Tened, tened, tened fe en Mí. Tened amor. No temáis. Que os infunda
seguridad en el Corazón de vuestro Dios todo lo que ese Corazón ha padecido para
salvaros.
¿Quién
es MARIA VALTORTA?
María Valtorta nació
en Italia en 1897 y murió en 1961 sin haber jamás visitado la Tierra Santa ni
cursado estudios teológicos. Sin embargo, entre los años 1943 y 1950, escribió
extensamente sobre temas de religión. Su mas conocida obra, El Poema del Hombre
Dios, de 5 volúmenes, relata la vida de Jesús y de María Santísima. Es, sin
embargo, objeto de controversia y se deben leer con cautela.
El Cardenal Ratzinger,
del 17 de abril de 1993 (Prot. N. 144/58i):
"Las
"visiones" y "dictados" referidos en el trabajo, El Poema
del Hombre-Dios, son simplemente la forma literaria utilizada por el autor para
narrar en su propia forma la vida de Jesús. No pueden ser consideradas de
origen sobrenatural"
Opina El Padre
Gabriele M. Allegra, misionero franciscano y estudioso de la Biblia, reconocido
traductor de la Biblia al Chino, Macao/Hong-Kong (1970), que fue proclamado
«venerable» en tiempo reciente y «beato» en estos días, exactamente el 29 de
Septiembre de 2012, escribió en 1968 a propósito de esta Obra: “Esta Obra
maestra de la literatura religiosa italiana, o quizás sea más justo decir, de
la literatura cristiana mundial, está expresada a través de dones naturales
unidos en armónica conjunción a dones místicos… El dedo de Dios está aquí.

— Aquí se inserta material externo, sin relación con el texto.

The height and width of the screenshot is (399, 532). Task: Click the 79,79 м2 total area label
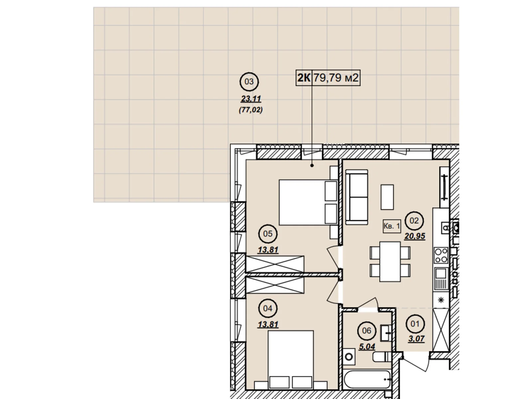(x=336, y=78)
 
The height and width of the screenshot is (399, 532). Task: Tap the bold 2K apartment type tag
(x=304, y=78)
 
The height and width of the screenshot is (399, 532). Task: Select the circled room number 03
(x=249, y=82)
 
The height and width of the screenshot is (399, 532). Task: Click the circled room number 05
(x=268, y=234)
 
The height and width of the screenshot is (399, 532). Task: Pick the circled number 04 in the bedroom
(x=268, y=309)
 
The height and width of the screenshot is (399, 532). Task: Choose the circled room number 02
(x=414, y=221)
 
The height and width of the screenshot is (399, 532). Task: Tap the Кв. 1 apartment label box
(x=392, y=226)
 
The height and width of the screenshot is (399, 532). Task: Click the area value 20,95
(x=414, y=236)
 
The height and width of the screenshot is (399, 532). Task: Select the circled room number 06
(x=366, y=331)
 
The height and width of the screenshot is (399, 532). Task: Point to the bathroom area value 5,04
(x=367, y=347)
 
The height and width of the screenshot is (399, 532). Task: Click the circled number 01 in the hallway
(x=415, y=324)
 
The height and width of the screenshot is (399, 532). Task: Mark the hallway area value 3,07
(x=416, y=338)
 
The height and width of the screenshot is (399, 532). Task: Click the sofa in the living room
(x=356, y=197)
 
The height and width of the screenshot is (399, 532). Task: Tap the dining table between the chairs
(x=390, y=262)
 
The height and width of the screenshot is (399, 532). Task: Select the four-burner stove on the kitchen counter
(x=441, y=255)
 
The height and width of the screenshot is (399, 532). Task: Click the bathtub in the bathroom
(x=367, y=380)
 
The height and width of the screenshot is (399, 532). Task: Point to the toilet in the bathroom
(x=382, y=356)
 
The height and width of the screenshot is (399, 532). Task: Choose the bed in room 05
(x=308, y=202)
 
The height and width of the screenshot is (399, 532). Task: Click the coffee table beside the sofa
(x=387, y=197)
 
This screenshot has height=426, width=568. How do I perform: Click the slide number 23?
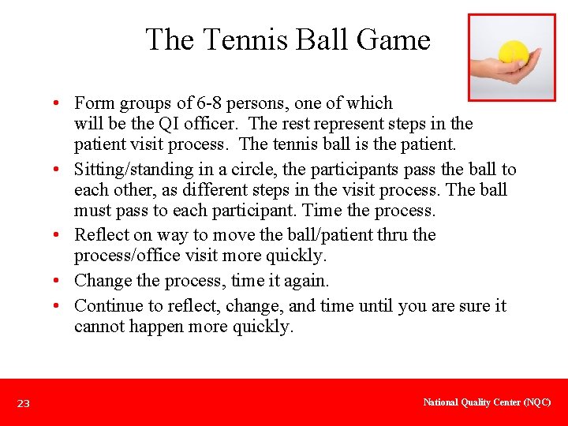click(24, 404)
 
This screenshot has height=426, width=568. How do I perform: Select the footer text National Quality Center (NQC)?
click(487, 402)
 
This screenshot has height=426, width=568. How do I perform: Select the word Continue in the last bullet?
click(107, 306)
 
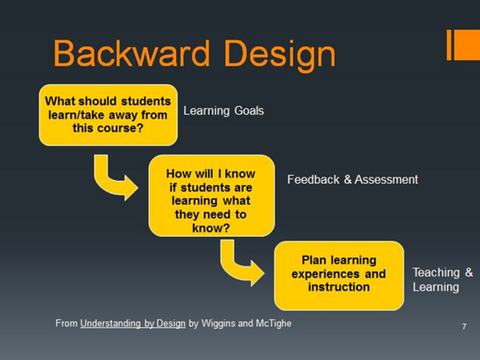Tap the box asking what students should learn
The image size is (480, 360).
[x=108, y=115]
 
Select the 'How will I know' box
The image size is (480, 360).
[x=211, y=196]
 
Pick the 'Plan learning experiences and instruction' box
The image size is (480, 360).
[x=339, y=275]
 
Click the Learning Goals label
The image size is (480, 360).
[x=224, y=111]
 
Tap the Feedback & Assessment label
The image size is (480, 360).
[x=353, y=179]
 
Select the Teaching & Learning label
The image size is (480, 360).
[x=442, y=279]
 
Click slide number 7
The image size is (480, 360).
[x=464, y=326]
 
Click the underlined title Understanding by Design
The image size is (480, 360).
[x=133, y=324]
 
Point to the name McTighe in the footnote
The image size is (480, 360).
[x=274, y=323]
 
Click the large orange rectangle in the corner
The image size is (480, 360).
[x=467, y=45]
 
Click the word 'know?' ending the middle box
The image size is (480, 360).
[x=211, y=228]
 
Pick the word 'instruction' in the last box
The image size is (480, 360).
[x=339, y=287]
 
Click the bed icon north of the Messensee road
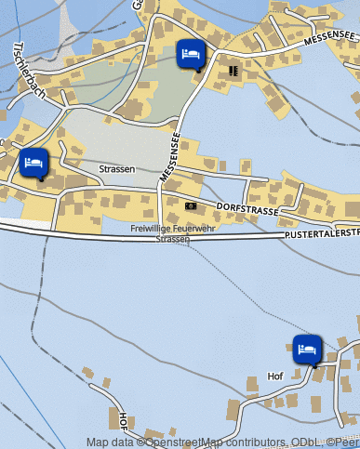(190, 53)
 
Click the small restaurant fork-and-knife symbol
(233, 69)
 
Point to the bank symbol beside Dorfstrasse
(191, 205)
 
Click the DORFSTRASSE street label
(247, 211)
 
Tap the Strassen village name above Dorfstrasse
(117, 169)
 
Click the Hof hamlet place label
(274, 376)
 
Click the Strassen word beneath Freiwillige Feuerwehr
(173, 239)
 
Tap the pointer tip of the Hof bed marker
(315, 366)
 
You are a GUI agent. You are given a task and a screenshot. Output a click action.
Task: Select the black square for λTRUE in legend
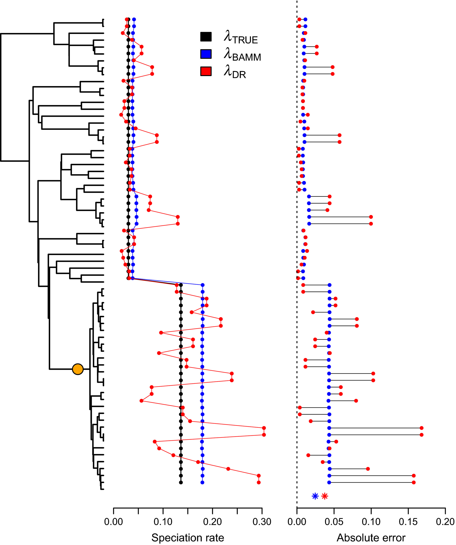coord(206,37)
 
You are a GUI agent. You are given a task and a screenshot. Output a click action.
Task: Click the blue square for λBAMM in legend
coord(206,54)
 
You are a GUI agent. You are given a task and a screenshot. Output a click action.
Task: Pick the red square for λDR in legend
coord(206,71)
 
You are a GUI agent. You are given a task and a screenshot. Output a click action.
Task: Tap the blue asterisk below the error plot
coord(315,496)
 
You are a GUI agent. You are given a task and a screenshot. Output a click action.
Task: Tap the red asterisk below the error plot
coord(325,496)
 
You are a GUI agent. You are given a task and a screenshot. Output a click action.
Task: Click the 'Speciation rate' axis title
coord(188,538)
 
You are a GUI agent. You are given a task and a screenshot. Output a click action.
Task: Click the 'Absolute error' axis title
coord(371,538)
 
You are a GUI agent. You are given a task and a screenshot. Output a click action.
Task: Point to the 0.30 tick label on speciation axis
coord(262,522)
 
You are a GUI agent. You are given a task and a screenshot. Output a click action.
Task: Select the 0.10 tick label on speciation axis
coord(163,522)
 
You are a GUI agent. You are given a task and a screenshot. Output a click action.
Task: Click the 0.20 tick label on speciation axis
coord(213,522)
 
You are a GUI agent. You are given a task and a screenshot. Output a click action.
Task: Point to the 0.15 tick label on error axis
coord(408,522)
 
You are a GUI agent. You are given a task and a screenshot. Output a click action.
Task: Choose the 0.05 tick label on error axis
coord(334,522)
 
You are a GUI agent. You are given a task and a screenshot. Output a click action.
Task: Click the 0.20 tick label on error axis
coord(445,522)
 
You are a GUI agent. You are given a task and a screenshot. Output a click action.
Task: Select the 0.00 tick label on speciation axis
coord(113,522)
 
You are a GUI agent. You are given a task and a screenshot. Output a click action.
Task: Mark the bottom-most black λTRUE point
coord(181,482)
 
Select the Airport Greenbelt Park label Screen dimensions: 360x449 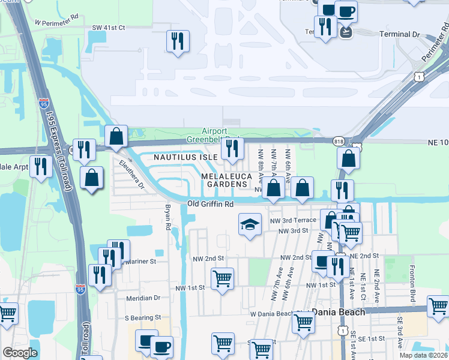click(214, 136)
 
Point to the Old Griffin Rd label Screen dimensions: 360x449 click(210, 204)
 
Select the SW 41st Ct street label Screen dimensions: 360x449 click(109, 28)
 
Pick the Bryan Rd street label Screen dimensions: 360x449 click(168, 218)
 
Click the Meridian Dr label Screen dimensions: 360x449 click(143, 297)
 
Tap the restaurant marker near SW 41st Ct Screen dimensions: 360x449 click(178, 41)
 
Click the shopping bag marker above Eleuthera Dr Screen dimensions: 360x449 click(116, 136)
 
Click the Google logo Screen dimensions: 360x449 click(20, 353)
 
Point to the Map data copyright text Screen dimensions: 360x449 click(424, 355)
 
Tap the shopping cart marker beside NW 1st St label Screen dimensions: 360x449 click(222, 278)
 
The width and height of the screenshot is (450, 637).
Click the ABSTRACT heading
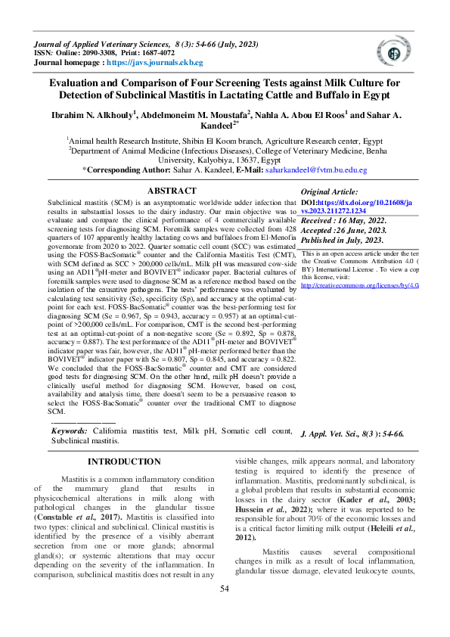point(172,191)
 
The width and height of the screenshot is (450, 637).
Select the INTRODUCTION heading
point(124,461)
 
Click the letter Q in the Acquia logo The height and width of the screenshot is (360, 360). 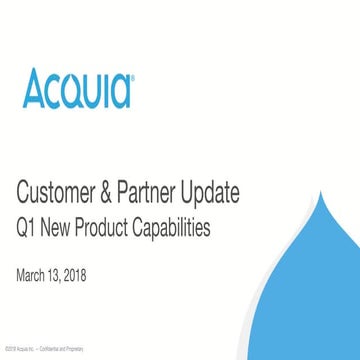click(x=71, y=90)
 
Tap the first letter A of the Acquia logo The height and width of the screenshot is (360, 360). click(x=33, y=88)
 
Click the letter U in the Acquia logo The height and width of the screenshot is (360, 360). click(x=93, y=89)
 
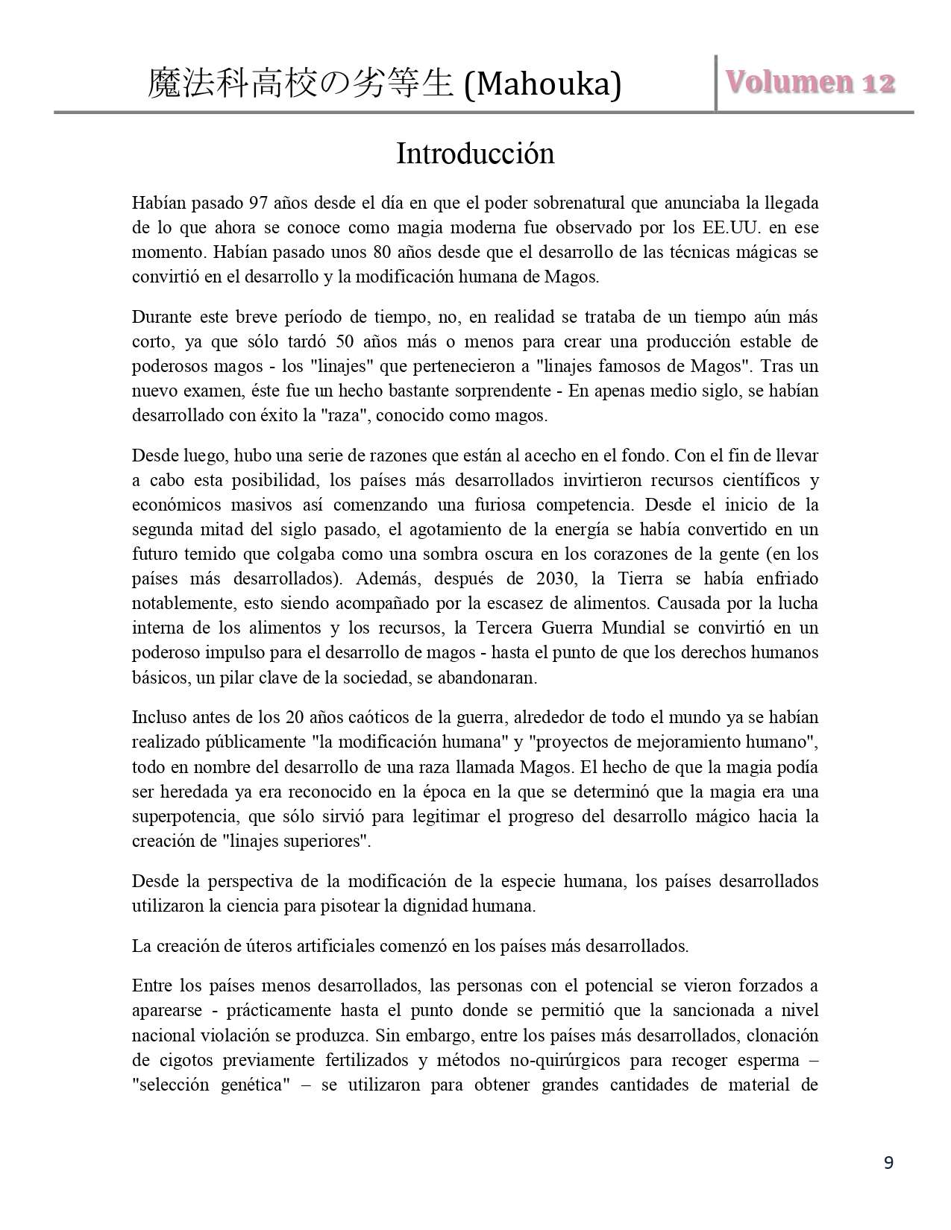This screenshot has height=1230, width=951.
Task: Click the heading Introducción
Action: coord(475,154)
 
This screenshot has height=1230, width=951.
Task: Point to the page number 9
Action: coord(888,1162)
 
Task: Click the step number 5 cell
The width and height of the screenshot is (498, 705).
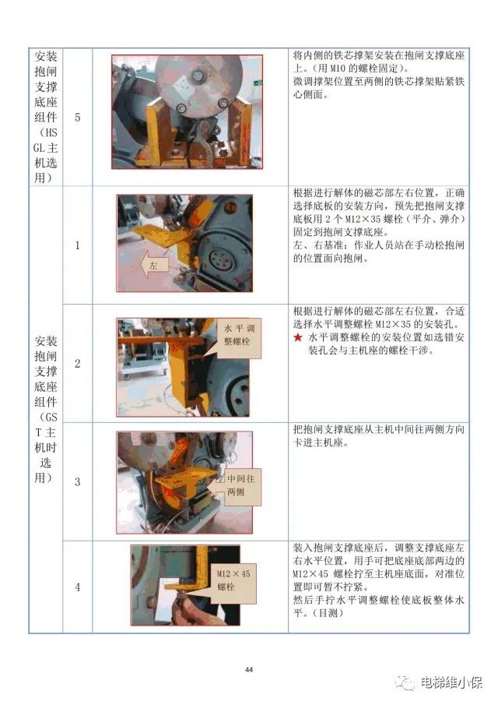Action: [x=77, y=117]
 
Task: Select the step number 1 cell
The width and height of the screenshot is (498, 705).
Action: [x=77, y=245]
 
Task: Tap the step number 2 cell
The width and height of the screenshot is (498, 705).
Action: [x=77, y=364]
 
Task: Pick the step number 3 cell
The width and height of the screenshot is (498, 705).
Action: [x=77, y=481]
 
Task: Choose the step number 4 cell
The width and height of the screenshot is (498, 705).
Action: [x=77, y=587]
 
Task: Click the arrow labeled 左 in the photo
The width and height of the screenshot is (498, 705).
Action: [x=153, y=266]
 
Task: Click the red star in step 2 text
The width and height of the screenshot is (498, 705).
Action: [x=297, y=337]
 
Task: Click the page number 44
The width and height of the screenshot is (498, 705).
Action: [x=249, y=669]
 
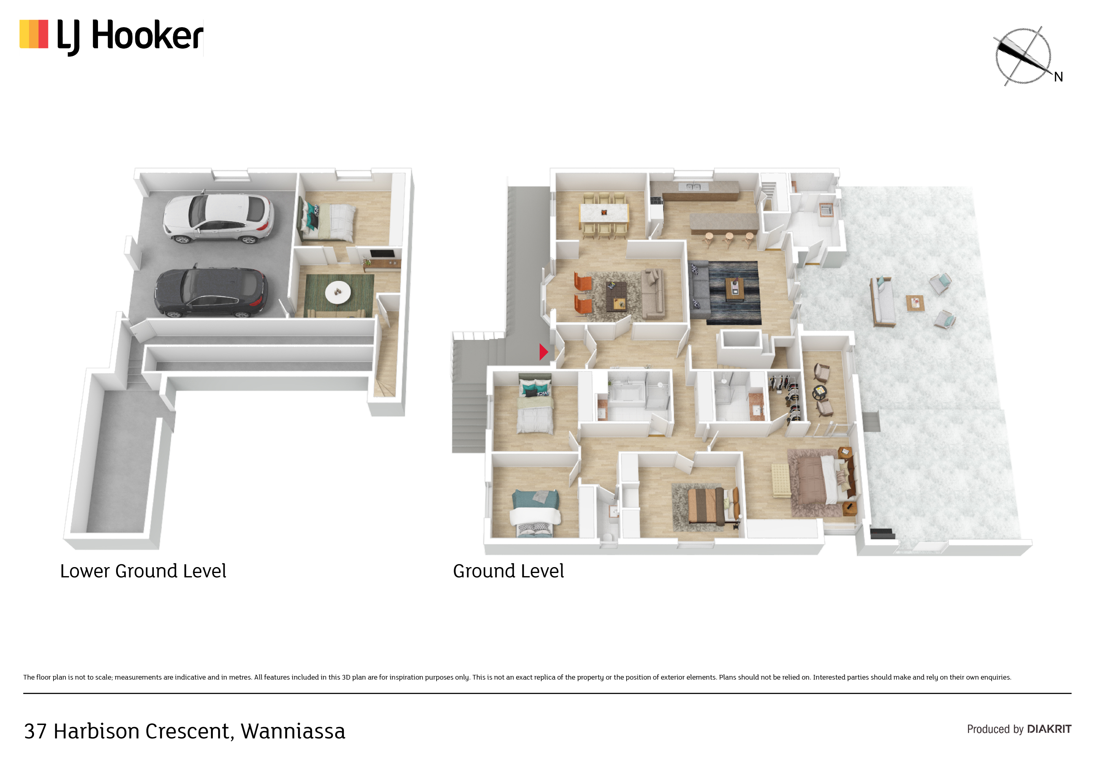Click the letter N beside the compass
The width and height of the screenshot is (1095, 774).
click(x=1058, y=77)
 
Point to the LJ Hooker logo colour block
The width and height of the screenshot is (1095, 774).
click(x=34, y=34)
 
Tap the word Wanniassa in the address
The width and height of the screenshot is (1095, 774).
click(x=293, y=731)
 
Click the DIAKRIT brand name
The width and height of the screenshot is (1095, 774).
click(x=1049, y=729)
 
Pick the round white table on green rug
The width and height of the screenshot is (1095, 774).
click(x=338, y=292)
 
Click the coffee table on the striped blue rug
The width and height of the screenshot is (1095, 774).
click(x=735, y=289)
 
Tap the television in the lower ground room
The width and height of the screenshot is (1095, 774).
click(x=382, y=254)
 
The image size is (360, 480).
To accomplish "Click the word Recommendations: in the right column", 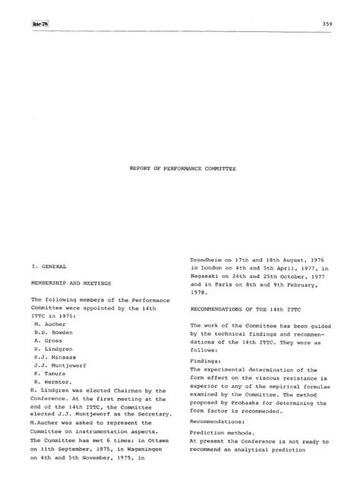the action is [x=217, y=420].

En
cuanto a justificación teológica para un libro tan convincente, tan
carismático, tan extraordinario, aun desde el punto de vista meramente humano,
como lo es «El Evangelio como me ha sido revelado» de María Valtorta, encuéntrelo
en la Primera Epístola de San Pablo a los Corintios 14,6”.